Sounds easier to spend a weekend in HK and returning and getting another Balikbayan stamp LOL


----------



## 197649 (Jan 1, 2013)

cvgtpc1 said:


> Sounds easier to spend a weekend in HK and returning and getting another Balikbayan stamp LOL


You know you have a point there only problem for me is If I take a vacation like that I end up broke cause can't go just for the weekendlane:


----------



## JakeSaPI (Sep 9, 2014)

An update on my little saga: I went in to day to get a NBI clearance. I waited till about 10 hoping to miss the morning rush. Got there, the place was nice and clean, and no lines. Walked up and got the form. Filled it out and the guy checked it. Then got into a short line that moved quickly. Everything was well organized and the people knew what they where doing, I was pleasantly surprised. The head guy came over and gave me a 'red card' to fill out, it is required for foreigners. Filled that out and then went to data input desk. Worked through that and went to biometrics. There the computer kicked out a 'hit'. The manager said that is automatic for foreign applications, no problem. We went to his desk and he did the old ink finger prints on the red card. We had just entered my finger prints into the computer at the biometric desk but had to do it again. 

Then he said, everything is fine, come back in four weeks. From here at least, all foreign applications have to be sent to Manila for processing. Guess I should have seen that coming but I thought I was going to walk out of there with a clearance.


----------



## 197649 (Jan 1, 2013)

JakeSaPI said:


> An update on my little saga: I went in to day to get a NBI clearance. I waited till about 10 hoping to miss the morning rush. Got there, the place was nice and clean, and no lines. Walked up and got the form. Filled it out and the guy checked it.
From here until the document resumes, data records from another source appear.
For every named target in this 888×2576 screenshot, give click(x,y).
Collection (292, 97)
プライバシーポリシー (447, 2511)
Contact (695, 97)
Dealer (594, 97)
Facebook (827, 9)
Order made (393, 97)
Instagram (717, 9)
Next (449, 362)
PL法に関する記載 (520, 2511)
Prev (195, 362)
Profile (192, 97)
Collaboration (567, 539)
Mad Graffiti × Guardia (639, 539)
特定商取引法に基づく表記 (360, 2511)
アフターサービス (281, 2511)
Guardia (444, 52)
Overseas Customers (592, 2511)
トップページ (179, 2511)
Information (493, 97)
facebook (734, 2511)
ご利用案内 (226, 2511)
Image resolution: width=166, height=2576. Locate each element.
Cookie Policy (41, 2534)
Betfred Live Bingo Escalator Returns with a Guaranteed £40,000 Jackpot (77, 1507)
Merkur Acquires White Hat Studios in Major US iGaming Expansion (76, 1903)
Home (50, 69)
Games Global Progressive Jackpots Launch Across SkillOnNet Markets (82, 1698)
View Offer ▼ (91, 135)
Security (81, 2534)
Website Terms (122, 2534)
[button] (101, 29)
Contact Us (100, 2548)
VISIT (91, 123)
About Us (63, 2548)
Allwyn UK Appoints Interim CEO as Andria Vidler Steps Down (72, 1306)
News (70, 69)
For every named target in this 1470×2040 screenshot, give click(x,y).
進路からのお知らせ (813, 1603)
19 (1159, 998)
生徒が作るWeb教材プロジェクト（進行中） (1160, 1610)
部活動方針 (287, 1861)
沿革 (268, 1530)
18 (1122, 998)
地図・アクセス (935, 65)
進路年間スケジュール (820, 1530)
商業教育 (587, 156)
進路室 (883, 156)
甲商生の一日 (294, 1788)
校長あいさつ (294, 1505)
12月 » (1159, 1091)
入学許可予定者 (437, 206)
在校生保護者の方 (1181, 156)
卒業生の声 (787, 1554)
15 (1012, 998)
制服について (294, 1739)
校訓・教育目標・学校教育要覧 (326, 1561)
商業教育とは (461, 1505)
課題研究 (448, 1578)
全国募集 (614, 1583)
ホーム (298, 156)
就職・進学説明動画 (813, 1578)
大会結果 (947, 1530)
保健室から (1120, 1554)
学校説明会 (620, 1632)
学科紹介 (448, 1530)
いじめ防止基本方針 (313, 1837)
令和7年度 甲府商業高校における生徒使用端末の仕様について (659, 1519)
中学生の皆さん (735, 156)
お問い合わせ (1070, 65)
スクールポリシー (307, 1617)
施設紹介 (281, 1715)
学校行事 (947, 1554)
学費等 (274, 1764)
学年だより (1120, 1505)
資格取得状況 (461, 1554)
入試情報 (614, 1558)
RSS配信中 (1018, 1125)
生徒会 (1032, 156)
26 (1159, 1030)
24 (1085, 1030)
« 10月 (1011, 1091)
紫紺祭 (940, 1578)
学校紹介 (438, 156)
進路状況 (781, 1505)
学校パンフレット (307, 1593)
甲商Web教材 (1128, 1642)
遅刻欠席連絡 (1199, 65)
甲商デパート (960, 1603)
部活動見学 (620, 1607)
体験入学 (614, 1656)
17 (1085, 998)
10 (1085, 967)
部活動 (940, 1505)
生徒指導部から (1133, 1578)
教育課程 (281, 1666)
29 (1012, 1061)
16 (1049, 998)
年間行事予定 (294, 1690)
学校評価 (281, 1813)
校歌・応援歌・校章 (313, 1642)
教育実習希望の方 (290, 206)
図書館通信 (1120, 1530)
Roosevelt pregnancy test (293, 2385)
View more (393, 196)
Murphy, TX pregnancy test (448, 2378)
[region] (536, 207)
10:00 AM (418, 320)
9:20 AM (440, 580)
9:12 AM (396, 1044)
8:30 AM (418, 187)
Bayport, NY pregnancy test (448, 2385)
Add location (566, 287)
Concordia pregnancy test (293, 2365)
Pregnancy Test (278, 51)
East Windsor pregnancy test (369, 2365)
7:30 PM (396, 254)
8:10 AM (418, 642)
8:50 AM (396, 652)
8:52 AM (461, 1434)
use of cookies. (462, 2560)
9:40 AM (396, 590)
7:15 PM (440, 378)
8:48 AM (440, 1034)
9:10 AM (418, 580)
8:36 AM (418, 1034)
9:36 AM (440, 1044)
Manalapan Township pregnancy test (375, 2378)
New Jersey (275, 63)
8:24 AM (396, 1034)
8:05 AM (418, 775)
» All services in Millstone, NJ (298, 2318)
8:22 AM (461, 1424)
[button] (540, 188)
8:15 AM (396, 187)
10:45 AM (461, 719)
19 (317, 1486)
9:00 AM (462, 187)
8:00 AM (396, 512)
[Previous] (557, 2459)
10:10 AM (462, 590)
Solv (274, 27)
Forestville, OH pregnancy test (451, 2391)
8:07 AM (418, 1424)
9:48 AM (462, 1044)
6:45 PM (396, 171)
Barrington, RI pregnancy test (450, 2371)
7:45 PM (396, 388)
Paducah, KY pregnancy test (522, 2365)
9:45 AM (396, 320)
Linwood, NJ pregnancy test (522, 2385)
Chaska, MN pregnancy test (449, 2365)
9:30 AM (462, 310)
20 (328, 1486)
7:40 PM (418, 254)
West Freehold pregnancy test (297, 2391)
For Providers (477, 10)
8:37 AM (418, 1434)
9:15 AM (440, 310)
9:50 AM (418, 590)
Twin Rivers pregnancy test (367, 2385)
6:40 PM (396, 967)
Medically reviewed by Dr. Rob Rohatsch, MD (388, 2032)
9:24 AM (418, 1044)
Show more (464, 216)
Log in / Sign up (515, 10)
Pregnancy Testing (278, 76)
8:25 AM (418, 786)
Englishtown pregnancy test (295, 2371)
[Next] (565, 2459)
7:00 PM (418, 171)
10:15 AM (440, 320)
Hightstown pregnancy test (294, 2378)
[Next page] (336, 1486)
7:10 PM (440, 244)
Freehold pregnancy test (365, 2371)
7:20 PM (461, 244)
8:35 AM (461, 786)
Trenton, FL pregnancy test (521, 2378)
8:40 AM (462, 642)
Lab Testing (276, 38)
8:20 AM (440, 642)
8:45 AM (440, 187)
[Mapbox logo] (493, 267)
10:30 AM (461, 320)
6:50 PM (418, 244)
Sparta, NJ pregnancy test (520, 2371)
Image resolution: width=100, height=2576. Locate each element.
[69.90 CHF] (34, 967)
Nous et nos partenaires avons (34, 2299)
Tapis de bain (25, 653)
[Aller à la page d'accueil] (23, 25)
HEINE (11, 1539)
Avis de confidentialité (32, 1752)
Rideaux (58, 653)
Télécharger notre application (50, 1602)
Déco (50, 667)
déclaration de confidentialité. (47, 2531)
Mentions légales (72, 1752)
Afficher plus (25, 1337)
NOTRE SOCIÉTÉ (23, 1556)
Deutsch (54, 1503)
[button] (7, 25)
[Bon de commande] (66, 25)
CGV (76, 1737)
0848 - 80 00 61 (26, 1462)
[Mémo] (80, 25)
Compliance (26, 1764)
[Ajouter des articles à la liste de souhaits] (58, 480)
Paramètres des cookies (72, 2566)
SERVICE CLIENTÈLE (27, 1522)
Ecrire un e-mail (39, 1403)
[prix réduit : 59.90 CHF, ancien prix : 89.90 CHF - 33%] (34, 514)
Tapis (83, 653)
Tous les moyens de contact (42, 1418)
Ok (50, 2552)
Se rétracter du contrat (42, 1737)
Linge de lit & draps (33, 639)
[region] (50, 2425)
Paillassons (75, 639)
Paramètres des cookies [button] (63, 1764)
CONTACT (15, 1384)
Then got into a short line that moved quickly. Everything was well organized and the people knew what they where doing, I was pleasantly surprised. The head guy came over and gave me a 'red card' to fill out, it is required for foreigners. Filled that out and then went to data input desk. Worked through that and went to biometrics. There the computer kicked out a 'hit'. The manager said that is automatic for foreign applications, no problem. We went to his desk and he did the old ink finger prints on the red card. We had just entered my finger prints into the computer at the biometric desk but had to do it again.
> 
> Then he said, everything is fine, come back in four weeks. From here at least, all foreign applications have to be sent to Manila for processing. Guess I should have seen that coming but I thought I was going to walk out of there with a clearance.


Even here in Manila it is 7 days after you do the exact same things you did. Yep you'd think that with biometrics no need for hard copies but hey. Bottom line when I did the NBI check last year I did the same thing so why after a year do I need to do it again. So somewhere in the big ass building I have 2 sets of prints and if i was a criminal they will have to go through a mass of folders to find a match. Oh wait they might use the biometrics. Simply amazing to me and OH I also got 2 sets of finger prints at the Immigration office as well. :juggle:


----------



## JakeSaPI (Sep 9, 2014)

More 13A - I got the 13A form from the local BI. Took it to my lawyer and the lawyer said wrong form - sort of. It was the correct form but the wrong size? Lawyer said it had to be 81/2 x 14, BI gave me the form on 81/2 x 11. My wife went back to BI, asked for the 'long form' and the head of the office said no, the short form is the new form.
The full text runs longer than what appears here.